No budget set for Mayo’s new downtown project
(ABC 6 News) – Mayo Clinic announced a new investment plan for its downtown Rochester campus on Monday.
The ‘Bold. Forward. Unbound. in Rochester’ will change the downtown landscape on the west end, creating four new sites for the clinic.
There have been no set numbers for this budget as Mayo Clinic officials have said they need to get their funding approved by the board of trustees before a number can be set. They say the number will be more clear by the end of 2023.
“We hope to know more about the total budget and overall strategy after we’ve completed our planning exercises that will really go for the next three to six months,” said Dr.

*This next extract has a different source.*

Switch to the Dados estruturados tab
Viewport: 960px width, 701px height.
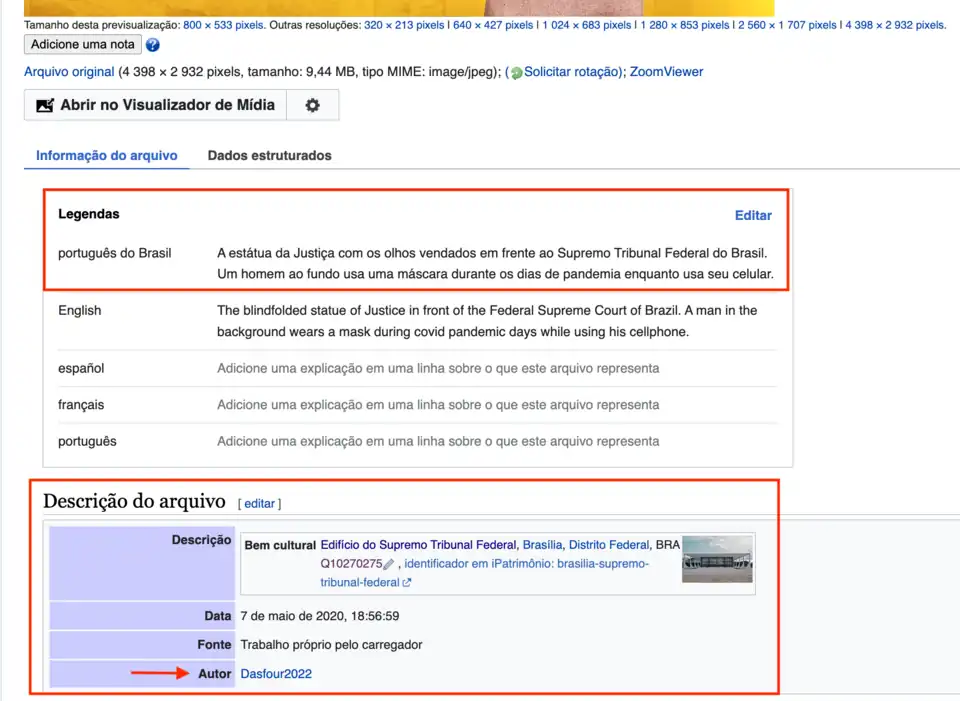pyautogui.click(x=269, y=156)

Craig Daniels, a physician at Mayo Clinic.
Only a month ago, Mayo Clinic was threatening to withdraw money from the state of Minnesota if the Keeping Nurses at the Bed Side Act passed through the state legislature.
With the law gutted, Mayo plans to keep the money in-state but did not comment on whether the funds for the plan will be from the $4 billion they were planning to withdraw.

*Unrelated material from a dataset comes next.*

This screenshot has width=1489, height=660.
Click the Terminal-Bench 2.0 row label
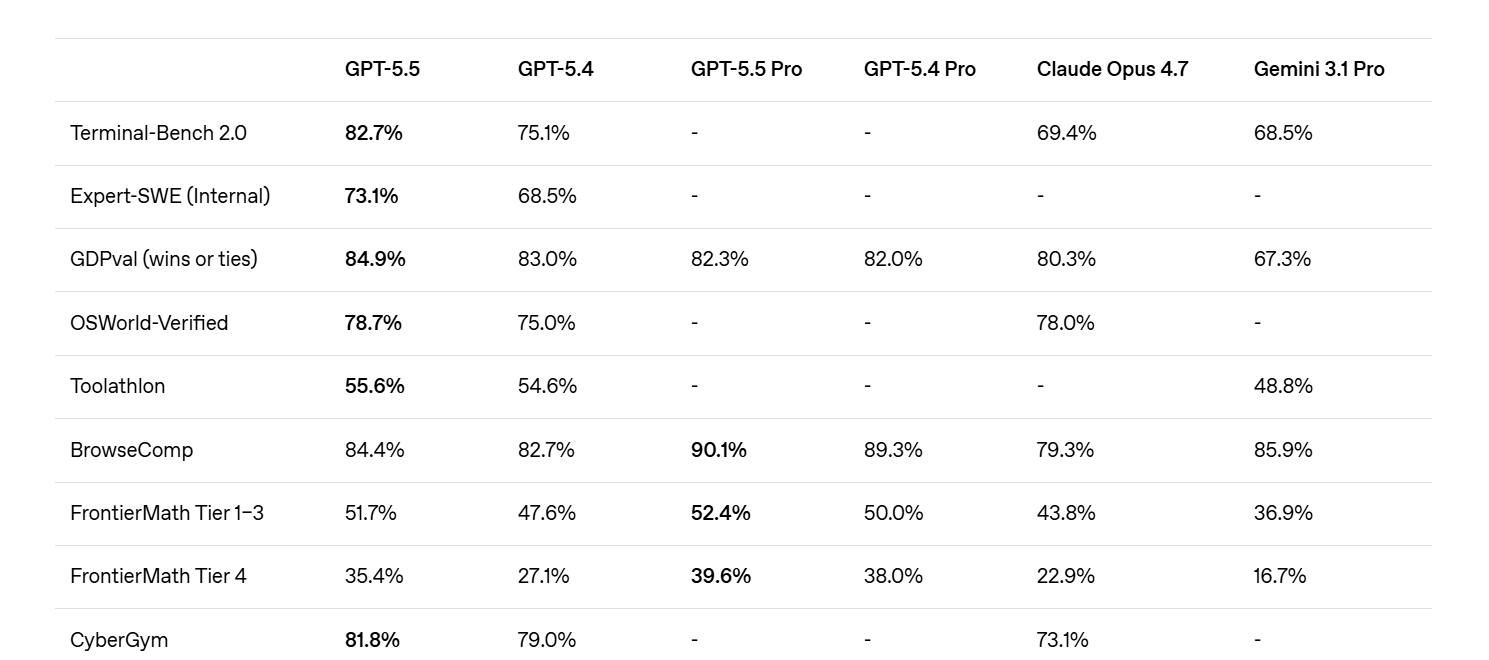(158, 133)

While the money for the ‘Bold. Forward. Unbound. In Rochester’ the project will remain entirely in-house with Mayo Clinic. As of right now, no other funds are allocated for any other sectors of the city. The future renovations and new construction will still bring more jobs downtown, which brings excitement to business owners like Nick Powers.
“When you look at the last month and the rollercoaster of what’s going to happen. I think it was really good for all of us to go through that,” said Powers. “It really wakes you up on what that impacts. You know it could be as simple as contracting work, construction or you know, obviously restaurants on our side but it literally touches something in one way or another. So, for us to be able to receive this news as residents of Rochester is, is awesome.”

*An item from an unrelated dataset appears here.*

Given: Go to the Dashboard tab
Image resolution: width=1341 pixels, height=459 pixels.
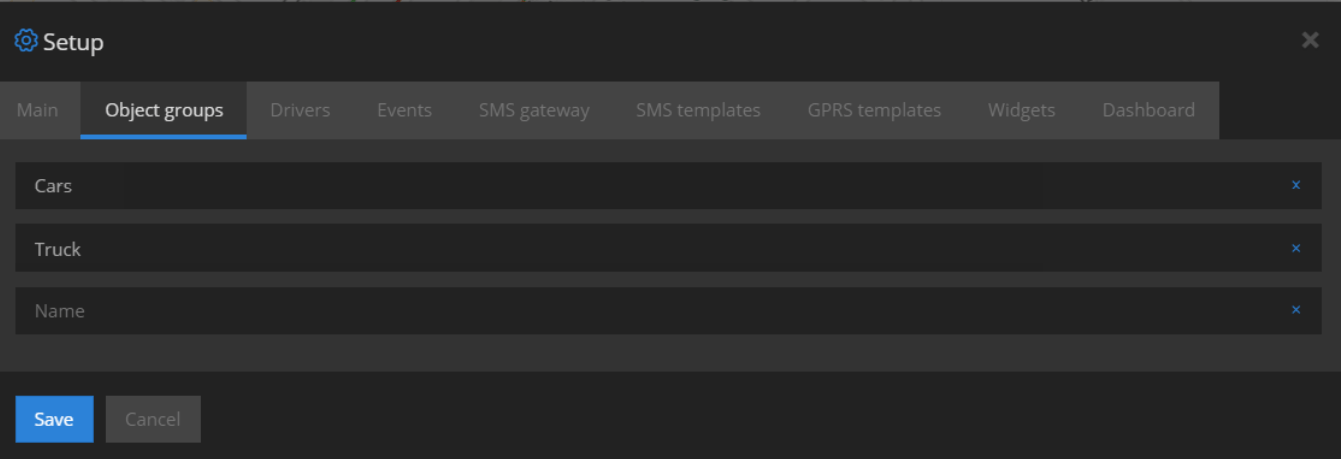Looking at the screenshot, I should tap(1148, 110).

One of the sites Mayo will completely revitalize in this plan is the former Lourdes High School. Mayo purchased the site in 2013 and plans to change it into a shipping and receiving dock, with no medical practice inside.
“The docking capacity there will definitely serve the new structures as well as kind of the west side of the campus as well as other buildings as we look at robotics and automation and moving materials and supplies through tunnels or other means,” said Bridget Avikainen, associate administrator at Mayo Clinic.
For Powers, a graduate of Lourdes, the demolishment of where his high school memories sit is sad but he’s understanding of the decision demolishment.
“You’re sad to see the building go, but it’s also been sitting vacant for a long time,” said Powers.